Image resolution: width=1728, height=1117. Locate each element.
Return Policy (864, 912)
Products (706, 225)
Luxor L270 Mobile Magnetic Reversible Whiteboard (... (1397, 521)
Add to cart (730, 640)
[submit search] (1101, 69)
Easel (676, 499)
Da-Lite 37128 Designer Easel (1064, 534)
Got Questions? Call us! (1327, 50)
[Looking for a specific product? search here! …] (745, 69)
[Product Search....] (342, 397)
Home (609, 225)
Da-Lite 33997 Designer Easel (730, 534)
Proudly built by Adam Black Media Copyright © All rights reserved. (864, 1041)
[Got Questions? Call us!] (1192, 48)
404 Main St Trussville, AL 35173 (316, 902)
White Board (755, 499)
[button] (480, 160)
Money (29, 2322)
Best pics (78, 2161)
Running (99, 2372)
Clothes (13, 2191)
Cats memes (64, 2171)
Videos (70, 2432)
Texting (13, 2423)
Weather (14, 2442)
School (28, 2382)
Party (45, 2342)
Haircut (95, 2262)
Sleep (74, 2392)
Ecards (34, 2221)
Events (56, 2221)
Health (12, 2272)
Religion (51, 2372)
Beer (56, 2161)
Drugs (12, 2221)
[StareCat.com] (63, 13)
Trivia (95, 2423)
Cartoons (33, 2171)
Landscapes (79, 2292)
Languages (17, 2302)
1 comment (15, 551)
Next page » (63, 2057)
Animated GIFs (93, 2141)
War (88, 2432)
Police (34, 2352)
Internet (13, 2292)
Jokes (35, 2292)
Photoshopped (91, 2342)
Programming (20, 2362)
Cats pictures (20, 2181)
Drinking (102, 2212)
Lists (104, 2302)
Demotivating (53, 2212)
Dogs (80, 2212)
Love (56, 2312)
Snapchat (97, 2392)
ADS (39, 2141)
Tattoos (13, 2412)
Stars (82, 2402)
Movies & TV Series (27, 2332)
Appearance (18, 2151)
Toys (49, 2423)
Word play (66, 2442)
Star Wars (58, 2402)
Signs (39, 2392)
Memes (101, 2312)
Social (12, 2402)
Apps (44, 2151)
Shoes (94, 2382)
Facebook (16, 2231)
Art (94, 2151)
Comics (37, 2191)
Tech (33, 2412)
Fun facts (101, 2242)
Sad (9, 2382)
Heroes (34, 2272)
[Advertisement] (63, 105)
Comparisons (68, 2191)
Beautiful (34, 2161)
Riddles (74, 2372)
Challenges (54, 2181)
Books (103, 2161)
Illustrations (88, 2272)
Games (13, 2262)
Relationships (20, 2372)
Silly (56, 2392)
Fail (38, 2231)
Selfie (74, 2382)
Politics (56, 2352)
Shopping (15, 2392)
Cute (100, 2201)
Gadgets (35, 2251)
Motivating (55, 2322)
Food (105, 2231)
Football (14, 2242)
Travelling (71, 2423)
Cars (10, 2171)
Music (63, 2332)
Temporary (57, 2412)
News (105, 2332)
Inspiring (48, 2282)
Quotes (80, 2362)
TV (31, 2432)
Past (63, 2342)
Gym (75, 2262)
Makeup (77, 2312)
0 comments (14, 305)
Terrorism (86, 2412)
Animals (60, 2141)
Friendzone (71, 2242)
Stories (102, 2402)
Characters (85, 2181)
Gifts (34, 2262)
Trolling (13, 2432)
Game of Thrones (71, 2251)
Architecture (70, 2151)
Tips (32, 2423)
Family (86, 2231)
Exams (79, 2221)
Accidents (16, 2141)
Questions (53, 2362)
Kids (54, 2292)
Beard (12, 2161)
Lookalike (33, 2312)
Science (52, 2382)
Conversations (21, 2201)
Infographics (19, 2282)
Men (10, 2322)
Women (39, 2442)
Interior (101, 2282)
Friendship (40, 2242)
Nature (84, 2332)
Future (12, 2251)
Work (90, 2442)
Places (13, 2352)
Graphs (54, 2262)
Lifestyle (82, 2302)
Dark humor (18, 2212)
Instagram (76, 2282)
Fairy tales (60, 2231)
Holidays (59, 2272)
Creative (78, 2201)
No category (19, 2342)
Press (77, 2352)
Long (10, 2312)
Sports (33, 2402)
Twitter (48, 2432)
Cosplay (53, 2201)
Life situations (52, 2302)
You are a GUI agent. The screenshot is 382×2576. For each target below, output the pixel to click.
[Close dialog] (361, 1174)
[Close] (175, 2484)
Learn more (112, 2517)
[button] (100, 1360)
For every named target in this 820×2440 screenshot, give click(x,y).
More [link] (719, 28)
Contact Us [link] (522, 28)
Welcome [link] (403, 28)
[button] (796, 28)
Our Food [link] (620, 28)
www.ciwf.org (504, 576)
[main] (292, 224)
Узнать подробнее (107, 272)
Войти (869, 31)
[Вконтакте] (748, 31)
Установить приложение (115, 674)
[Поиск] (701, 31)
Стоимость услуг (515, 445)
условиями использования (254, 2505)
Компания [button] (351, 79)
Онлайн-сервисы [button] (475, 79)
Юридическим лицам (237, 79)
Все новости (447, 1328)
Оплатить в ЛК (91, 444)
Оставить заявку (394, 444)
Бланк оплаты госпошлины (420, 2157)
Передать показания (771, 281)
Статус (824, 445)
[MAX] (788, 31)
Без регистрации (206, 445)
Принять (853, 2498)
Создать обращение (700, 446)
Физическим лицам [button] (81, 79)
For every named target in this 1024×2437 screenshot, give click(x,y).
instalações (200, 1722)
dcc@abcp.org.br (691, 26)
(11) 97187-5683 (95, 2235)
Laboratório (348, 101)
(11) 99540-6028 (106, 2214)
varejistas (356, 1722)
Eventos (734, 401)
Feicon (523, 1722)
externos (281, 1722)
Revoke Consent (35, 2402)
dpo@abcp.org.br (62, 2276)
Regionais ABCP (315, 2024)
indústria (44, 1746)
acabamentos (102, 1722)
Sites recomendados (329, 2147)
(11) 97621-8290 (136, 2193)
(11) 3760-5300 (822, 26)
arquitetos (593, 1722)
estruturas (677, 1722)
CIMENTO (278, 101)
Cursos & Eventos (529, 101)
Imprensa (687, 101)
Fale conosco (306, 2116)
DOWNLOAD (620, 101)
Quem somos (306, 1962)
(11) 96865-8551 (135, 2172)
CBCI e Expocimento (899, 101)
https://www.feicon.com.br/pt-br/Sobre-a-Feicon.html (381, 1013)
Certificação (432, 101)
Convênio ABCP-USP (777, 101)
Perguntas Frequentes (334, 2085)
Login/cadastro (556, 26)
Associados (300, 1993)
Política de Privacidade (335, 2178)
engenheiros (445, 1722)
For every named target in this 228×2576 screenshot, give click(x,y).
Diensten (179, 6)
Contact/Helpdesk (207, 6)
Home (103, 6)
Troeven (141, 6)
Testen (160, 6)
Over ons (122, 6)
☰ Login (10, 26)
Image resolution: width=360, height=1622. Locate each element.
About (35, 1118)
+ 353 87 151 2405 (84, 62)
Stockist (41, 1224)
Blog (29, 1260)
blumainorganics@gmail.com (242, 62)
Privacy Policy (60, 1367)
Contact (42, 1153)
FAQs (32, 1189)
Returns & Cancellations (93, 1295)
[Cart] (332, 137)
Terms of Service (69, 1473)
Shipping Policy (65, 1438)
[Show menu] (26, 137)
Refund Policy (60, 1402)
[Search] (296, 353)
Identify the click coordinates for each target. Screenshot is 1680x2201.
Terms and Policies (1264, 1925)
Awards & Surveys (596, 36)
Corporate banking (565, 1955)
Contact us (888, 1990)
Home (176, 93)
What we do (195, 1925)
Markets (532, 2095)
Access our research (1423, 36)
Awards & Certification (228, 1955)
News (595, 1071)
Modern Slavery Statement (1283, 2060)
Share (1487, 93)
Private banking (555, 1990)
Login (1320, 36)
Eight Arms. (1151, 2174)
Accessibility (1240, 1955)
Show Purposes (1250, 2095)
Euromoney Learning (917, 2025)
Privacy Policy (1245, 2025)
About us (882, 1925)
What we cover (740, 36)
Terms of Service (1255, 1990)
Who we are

#####

• **ABOUT THIS EXERCISE**
Beginning at the line with "Perguntas Frequentes (334, 2085)" and stopping after the line with "Contact/Helpdesk (207, 6)", please write out every line of the data above exactly and nothing else.

• **SOLUTION TO THE EXERCISE**
Perguntas Frequentes (334, 2085)
Login/cadastro (556, 26)
Associados (300, 1993)
Política de Privacidade (335, 2178)
engenheiros (445, 1722)
For every named target in this 228×2576 screenshot, give click(x,y).
Diensten (179, 6)
Contact/Helpdesk (207, 6)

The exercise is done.